- [EXERCISE INSTRUCTIONS]: The response must reproduce every record below without alteration.
START SOURCE INFORMATION
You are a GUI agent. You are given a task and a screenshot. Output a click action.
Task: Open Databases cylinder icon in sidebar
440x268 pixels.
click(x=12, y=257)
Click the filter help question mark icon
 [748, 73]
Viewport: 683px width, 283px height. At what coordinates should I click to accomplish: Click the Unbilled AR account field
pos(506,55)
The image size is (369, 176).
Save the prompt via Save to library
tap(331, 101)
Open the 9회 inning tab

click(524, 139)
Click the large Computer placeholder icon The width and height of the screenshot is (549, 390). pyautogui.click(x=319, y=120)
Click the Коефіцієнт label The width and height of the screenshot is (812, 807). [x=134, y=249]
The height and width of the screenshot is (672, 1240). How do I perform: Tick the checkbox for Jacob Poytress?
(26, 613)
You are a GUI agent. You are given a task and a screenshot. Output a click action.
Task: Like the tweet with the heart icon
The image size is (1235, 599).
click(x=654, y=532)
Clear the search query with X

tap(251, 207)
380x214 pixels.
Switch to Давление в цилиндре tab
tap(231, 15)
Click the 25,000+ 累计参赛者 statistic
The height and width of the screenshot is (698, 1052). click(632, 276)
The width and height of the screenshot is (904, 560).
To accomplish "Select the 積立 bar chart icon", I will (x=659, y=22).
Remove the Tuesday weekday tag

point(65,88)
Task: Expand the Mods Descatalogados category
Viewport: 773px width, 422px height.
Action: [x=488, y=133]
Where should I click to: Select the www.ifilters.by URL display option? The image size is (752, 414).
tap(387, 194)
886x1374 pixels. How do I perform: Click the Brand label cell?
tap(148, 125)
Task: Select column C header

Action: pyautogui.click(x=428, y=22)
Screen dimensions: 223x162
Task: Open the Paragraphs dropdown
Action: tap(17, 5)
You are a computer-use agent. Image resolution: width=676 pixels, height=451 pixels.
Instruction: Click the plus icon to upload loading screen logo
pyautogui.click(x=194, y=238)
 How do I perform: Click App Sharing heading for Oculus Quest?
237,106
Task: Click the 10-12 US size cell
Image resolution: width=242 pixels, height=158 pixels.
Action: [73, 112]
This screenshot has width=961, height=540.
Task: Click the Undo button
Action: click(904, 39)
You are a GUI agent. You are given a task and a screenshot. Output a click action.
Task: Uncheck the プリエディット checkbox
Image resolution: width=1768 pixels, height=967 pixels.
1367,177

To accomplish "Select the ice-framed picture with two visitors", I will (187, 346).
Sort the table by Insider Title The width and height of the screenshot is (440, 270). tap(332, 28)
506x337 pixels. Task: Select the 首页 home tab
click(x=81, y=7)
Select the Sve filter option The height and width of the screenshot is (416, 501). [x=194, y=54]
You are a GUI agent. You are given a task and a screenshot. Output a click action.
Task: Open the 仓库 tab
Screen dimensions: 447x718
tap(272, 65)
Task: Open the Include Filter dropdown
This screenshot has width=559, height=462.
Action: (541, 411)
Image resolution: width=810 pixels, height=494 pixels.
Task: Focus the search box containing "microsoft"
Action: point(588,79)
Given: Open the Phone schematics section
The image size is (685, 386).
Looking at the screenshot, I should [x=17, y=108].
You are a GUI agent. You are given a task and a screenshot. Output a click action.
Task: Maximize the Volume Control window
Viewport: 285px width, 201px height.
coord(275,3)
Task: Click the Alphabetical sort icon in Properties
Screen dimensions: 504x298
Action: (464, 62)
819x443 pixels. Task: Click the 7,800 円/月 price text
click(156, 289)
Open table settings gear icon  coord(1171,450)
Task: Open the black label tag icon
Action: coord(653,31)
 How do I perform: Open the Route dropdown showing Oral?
END SOURCE INFORMATION
- [FINAL ANSWER]:
You are a GUI agent. You are given a task and a screenshot. Output a click action.
Task: Open Databases cylinder icon in sidebar
440x268 pixels.
click(x=12, y=257)
Click the filter help question mark icon
 [748, 73]
Viewport: 683px width, 283px height. At what coordinates should I click to accomplish: Click the Unbilled AR account field
pos(506,55)
The image size is (369, 176).
Save the prompt via Save to library
tap(331, 101)
Open the 9회 inning tab

click(524, 139)
Click the large Computer placeholder icon The width and height of the screenshot is (549, 390). pyautogui.click(x=319, y=120)
Click the Коефіцієнт label The width and height of the screenshot is (812, 807). [x=134, y=249]
The height and width of the screenshot is (672, 1240). How do I perform: Tick the checkbox for Jacob Poytress?
(26, 613)
You are a GUI agent. You are given a task and a screenshot. Output a click action.
Task: Like the tweet with the heart icon
The image size is (1235, 599).
click(x=654, y=532)
Clear the search query with X

tap(251, 207)
380x214 pixels.
Switch to Давление в цилиндре tab
tap(231, 15)
Click the 25,000+ 累计参赛者 statistic
The height and width of the screenshot is (698, 1052). click(632, 276)
The width and height of the screenshot is (904, 560).
To accomplish "Select the 積立 bar chart icon", I will (x=659, y=22).
Remove the Tuesday weekday tag

point(65,88)
Task: Expand the Mods Descatalogados category
Viewport: 773px width, 422px height.
Action: [x=488, y=133]
Where should I click to: Select the www.ifilters.by URL display option? The image size is (752, 414).
tap(387, 194)
886x1374 pixels. How do I perform: Click the Brand label cell?
tap(148, 125)
Task: Select column C header

Action: pyautogui.click(x=428, y=22)
Screen dimensions: 223x162
Task: Open the Paragraphs dropdown
Action: tap(17, 5)
You are a computer-use agent. Image resolution: width=676 pixels, height=451 pixels.
Instruction: Click the plus icon to upload loading screen logo
pyautogui.click(x=194, y=238)
 How do I perform: Click App Sharing heading for Oculus Quest?
237,106
Task: Click the 10-12 US size cell
Image resolution: width=242 pixels, height=158 pixels.
Action: [73, 112]
This screenshot has width=961, height=540.
Task: Click the Undo button
Action: click(904, 39)
You are a GUI agent. You are given a task and a screenshot. Output a click action.
Task: Uncheck the プリエディット checkbox
Image resolution: width=1768 pixels, height=967 pixels.
1367,177

To accomplish "Select the ice-framed picture with two visitors", I will (187, 346).
Sort the table by Insider Title The width and height of the screenshot is (440, 270). tap(332, 28)
506x337 pixels. Task: Select the 首页 home tab
click(x=81, y=7)
Select the Sve filter option The height and width of the screenshot is (416, 501). [x=194, y=54]
You are a GUI agent. You are given a task and a screenshot. Output a click action.
Task: Open the 仓库 tab
Screen dimensions: 447x718
tap(272, 65)
Task: Open the Include Filter dropdown
This screenshot has width=559, height=462.
Action: (541, 411)
Image resolution: width=810 pixels, height=494 pixels.
Task: Focus the search box containing "microsoft"
Action: point(588,79)
Given: Open the Phone schematics section
The image size is (685, 386).
Looking at the screenshot, I should [x=17, y=108].
You are a GUI agent. You are given a task and a screenshot. Output a click action.
Task: Maximize the Volume Control window
Viewport: 285px width, 201px height.
coord(275,3)
Task: Click the Alphabetical sort icon in Properties
Screen dimensions: 504x298
Action: (464, 62)
819x443 pixels. Task: Click the 7,800 円/月 price text
click(156, 289)
Open table settings gear icon  coord(1171,450)
Task: Open the black label tag icon
Action: coord(653,31)
 How do I perform: Open the Route dropdown showing Oral?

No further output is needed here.